Braves Field, Boston (1915-1952) and Nickerson Field
An overview of the field (Sourced from http://www.bu.edu/today/2012/braves-field-remembering-the-wigwam/, Boston Braves Historical Association).
A view of the field from the stands during a game (Sourced from http://www.bu.edu/today/2012/braves-field-remembering-the-wigwam-2/, Boston Public Library)
Backstory and Context
One of several historic ballparks in the area, like the close neighboring Huntington Avenue Grounds, the Braves Field was fairly long-standing and earned several nicknames over the course of time and evolution of the Boston Braves.
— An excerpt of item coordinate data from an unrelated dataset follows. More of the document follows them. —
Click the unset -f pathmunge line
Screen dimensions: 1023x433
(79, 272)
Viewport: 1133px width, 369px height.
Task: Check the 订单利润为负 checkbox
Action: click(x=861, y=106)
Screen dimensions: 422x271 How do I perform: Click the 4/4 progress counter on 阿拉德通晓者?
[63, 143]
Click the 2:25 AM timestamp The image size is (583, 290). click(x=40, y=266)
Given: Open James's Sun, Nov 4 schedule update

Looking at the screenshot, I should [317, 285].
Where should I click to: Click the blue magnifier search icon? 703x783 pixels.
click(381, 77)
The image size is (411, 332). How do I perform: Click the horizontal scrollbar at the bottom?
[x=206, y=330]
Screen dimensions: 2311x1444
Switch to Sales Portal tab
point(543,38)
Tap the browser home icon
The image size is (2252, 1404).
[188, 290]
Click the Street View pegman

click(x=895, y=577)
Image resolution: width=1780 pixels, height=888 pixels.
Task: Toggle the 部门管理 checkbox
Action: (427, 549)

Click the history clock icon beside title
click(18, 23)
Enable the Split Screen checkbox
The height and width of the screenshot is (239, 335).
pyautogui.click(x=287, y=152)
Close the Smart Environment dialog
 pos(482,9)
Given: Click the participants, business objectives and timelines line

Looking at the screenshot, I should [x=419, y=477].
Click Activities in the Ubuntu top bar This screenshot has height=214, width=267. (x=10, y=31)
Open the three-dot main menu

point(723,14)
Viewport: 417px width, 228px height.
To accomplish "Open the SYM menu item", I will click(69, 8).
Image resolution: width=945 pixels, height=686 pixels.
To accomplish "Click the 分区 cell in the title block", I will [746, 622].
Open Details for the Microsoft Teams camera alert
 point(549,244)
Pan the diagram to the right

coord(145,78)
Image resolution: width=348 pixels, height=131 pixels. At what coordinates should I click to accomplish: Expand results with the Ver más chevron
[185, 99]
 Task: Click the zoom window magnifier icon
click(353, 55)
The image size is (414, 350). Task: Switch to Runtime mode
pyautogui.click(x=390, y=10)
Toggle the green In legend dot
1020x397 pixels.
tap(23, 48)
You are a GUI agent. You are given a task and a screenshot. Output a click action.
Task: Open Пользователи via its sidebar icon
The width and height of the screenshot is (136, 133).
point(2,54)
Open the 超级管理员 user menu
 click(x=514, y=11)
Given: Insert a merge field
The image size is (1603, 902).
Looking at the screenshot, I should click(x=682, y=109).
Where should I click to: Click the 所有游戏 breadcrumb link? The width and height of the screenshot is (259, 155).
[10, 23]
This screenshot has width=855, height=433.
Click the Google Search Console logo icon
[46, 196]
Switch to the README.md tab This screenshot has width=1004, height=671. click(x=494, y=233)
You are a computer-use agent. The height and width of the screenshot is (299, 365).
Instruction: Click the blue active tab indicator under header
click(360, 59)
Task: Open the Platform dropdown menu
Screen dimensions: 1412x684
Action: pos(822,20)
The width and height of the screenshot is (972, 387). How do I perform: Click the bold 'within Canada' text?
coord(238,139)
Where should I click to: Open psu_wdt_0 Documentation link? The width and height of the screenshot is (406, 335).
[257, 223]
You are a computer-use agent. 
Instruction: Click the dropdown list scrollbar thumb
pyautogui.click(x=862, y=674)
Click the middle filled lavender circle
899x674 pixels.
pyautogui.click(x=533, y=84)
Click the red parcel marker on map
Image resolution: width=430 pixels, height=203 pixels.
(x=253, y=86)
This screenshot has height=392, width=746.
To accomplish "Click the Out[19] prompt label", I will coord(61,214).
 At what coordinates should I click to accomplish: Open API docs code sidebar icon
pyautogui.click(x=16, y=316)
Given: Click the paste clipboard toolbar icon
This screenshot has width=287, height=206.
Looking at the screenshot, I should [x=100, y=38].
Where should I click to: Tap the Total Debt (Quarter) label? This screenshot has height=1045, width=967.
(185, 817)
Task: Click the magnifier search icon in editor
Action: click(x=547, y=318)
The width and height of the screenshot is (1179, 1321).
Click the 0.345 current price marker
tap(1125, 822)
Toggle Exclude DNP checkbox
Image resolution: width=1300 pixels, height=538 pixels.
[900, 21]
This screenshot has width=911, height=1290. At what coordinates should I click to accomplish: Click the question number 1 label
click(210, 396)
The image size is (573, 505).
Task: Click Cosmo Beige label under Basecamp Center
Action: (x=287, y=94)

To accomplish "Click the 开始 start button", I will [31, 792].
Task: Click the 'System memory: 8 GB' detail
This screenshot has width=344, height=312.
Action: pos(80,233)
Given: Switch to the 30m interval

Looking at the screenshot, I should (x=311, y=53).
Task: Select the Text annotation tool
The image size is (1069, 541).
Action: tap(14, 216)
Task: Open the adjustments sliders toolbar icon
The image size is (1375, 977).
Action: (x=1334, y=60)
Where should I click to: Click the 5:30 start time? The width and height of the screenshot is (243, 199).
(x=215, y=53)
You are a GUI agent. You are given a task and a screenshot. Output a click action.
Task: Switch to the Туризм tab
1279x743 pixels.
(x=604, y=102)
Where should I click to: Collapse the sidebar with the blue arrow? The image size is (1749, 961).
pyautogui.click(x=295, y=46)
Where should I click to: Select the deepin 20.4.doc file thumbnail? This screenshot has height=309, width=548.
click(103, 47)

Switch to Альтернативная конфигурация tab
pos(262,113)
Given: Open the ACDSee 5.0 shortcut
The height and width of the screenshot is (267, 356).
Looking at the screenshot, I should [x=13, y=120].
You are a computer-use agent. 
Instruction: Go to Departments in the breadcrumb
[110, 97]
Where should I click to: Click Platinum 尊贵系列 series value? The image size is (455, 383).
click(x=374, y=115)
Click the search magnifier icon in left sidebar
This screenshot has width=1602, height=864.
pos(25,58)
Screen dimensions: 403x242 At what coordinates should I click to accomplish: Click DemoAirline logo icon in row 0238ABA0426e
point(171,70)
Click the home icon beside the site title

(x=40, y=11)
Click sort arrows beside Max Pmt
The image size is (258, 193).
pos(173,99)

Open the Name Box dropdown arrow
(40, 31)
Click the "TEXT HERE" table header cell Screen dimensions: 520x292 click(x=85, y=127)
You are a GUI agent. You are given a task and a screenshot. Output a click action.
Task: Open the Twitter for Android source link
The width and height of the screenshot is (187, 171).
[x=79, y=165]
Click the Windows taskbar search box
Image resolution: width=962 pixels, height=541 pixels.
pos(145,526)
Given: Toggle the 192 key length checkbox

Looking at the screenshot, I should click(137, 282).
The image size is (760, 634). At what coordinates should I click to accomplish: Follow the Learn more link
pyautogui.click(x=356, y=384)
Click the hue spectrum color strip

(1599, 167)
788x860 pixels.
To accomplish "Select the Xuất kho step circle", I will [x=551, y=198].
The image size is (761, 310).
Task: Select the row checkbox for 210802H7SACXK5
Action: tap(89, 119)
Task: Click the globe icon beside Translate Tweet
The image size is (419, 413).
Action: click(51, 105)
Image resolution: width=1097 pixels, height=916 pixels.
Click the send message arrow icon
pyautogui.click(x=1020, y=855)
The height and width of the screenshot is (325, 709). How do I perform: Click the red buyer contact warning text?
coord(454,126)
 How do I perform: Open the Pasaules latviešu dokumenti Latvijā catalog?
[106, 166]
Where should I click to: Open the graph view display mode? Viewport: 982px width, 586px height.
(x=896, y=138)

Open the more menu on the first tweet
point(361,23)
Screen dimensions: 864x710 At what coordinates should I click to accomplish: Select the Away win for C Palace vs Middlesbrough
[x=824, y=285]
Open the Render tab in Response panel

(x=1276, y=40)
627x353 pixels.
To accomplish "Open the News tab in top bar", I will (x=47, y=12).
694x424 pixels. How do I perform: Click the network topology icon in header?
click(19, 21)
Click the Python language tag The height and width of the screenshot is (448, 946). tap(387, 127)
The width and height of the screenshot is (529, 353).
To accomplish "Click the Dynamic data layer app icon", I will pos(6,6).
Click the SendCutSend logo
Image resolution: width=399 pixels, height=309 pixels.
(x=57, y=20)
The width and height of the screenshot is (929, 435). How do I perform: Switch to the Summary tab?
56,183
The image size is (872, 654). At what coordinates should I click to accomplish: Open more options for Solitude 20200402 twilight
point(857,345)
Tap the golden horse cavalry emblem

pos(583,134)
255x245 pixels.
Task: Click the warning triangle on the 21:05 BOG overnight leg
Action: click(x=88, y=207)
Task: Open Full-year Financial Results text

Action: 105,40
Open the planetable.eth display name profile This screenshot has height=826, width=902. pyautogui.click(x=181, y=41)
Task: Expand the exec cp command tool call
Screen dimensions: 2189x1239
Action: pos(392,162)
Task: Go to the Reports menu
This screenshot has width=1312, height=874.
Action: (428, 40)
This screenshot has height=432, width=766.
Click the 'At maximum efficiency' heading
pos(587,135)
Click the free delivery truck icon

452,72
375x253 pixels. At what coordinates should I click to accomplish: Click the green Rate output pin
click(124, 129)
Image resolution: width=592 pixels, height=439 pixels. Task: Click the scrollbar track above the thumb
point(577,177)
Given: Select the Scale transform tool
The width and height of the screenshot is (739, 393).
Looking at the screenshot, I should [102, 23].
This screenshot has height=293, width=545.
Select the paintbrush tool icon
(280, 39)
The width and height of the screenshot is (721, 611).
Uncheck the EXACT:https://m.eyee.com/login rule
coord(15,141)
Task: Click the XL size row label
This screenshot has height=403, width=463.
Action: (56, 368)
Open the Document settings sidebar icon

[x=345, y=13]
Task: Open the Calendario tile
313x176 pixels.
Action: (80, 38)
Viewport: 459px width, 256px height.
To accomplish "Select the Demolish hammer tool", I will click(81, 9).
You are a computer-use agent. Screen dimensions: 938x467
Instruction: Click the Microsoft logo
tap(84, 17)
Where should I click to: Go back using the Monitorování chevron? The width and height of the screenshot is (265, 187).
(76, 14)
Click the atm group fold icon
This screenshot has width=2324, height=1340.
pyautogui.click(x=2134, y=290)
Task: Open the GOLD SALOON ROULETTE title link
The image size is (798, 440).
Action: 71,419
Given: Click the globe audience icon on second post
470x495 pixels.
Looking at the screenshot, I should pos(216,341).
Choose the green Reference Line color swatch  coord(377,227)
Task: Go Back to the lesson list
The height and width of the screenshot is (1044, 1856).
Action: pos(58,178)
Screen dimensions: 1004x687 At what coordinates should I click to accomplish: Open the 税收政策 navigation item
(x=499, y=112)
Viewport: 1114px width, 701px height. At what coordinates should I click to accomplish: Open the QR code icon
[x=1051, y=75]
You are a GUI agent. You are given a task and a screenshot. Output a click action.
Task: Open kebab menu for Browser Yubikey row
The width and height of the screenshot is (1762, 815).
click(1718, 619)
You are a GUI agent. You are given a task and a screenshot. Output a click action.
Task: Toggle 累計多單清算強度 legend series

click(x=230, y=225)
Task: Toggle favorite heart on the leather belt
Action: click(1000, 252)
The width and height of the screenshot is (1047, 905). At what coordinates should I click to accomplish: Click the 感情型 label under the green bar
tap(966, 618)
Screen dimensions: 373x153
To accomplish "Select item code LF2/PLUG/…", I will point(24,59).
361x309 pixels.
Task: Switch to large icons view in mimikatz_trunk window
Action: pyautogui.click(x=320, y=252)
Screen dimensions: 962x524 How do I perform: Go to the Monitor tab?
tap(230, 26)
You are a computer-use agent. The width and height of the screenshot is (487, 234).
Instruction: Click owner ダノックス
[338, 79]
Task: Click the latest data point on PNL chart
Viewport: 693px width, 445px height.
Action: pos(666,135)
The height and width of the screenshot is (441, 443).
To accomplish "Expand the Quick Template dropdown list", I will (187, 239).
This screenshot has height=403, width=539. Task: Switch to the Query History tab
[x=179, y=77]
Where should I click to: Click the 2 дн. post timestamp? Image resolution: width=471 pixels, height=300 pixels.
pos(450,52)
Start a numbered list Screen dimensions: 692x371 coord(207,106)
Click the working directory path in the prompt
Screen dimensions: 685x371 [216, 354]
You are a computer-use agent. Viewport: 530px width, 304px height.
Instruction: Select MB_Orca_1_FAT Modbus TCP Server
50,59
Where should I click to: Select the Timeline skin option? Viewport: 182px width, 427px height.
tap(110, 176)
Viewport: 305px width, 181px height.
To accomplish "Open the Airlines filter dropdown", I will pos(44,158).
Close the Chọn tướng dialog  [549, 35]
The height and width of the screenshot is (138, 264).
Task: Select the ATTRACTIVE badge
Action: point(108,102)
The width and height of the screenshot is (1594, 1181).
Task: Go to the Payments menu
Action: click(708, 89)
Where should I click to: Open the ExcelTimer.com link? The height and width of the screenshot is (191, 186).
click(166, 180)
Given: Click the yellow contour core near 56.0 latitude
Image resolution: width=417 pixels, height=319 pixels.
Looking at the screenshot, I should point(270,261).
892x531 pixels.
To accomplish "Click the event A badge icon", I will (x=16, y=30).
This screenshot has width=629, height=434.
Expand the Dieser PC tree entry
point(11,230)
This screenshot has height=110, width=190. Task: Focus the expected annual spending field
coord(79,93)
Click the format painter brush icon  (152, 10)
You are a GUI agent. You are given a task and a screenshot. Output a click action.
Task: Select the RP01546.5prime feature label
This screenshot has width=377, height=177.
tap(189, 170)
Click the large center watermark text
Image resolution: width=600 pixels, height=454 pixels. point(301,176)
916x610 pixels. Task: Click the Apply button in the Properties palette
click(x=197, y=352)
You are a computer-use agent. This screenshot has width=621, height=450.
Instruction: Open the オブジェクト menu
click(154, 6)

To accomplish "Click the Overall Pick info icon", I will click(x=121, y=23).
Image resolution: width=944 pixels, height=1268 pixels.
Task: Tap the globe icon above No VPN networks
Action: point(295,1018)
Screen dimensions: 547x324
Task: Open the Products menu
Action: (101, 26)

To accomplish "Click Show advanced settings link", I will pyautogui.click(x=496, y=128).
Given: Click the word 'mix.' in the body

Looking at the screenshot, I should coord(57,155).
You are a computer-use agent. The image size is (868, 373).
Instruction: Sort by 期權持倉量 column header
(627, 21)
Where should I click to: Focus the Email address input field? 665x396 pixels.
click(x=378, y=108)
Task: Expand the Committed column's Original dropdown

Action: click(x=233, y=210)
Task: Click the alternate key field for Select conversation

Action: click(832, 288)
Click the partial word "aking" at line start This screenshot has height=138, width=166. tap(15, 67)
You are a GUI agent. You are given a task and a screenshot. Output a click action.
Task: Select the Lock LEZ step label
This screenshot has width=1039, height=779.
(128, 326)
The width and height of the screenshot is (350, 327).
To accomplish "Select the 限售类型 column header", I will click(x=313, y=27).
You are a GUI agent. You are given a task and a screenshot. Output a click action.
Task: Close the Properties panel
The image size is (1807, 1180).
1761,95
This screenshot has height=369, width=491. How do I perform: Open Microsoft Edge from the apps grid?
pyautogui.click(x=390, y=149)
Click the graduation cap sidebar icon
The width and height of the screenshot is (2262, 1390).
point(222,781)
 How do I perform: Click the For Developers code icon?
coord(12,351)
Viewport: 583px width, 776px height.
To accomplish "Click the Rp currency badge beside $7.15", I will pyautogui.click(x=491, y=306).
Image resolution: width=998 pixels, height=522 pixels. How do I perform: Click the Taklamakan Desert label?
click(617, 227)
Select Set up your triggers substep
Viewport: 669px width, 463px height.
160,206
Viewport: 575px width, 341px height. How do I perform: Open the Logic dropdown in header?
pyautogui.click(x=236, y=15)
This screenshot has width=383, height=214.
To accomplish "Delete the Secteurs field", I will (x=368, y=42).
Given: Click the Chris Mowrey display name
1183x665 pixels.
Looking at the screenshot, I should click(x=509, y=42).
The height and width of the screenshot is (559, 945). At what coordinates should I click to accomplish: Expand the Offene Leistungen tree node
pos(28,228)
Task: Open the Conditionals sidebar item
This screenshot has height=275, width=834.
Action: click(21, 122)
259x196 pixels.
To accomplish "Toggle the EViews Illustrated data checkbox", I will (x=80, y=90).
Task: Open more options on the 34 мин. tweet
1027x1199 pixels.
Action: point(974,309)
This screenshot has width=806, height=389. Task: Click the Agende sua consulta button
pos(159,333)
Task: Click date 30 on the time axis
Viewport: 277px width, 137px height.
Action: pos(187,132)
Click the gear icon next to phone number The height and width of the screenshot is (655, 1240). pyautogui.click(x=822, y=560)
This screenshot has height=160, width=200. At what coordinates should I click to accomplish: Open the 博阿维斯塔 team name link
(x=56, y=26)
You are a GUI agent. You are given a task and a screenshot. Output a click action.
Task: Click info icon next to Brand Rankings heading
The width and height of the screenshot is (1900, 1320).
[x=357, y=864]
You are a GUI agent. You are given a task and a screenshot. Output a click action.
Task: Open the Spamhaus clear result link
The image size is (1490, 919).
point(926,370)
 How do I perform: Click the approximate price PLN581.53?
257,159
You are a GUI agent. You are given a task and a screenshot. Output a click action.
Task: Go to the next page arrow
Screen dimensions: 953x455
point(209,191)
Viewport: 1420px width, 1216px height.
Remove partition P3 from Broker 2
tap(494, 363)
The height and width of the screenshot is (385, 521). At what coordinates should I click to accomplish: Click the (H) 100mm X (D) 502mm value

At one point, it was nicknamed The Wigwam, then the Beehive, and then The Wigwam again as the Braves underwent various team changes.1
A significant amount of time and money went into developing the Braves Field over a period of decades, which changed its layout considerably from the original blueprint. Originally 402x550x402 feet, at least $500,000 was invested in expanding the field to accommodate the increasing demand by baseball fans. Thousands of new seats were added by shrinking the field’s dimensions, the score board was replaced, and cosmetic changes were made to update the stands and buildings surrounding the field. Despite these many renovations, the field didn’t always see enough action to justify its capacity, often receiving only enough visitors to fill a very small number of seats.Partially due to the troublingly low attendance at the Braves Field, it was suddenly and (to the public) unexpectedly closed in 1952. Unlike other historical fields in the area, though (such as the Huntington Avenue Grounds), much of the Braves Field remains standing today. Boston University acquired the property and integrated part of the existing structures, like stands and administrative offices, into the new Nickerson Field. The property is still owned and utilized by various Boston University athletics teams.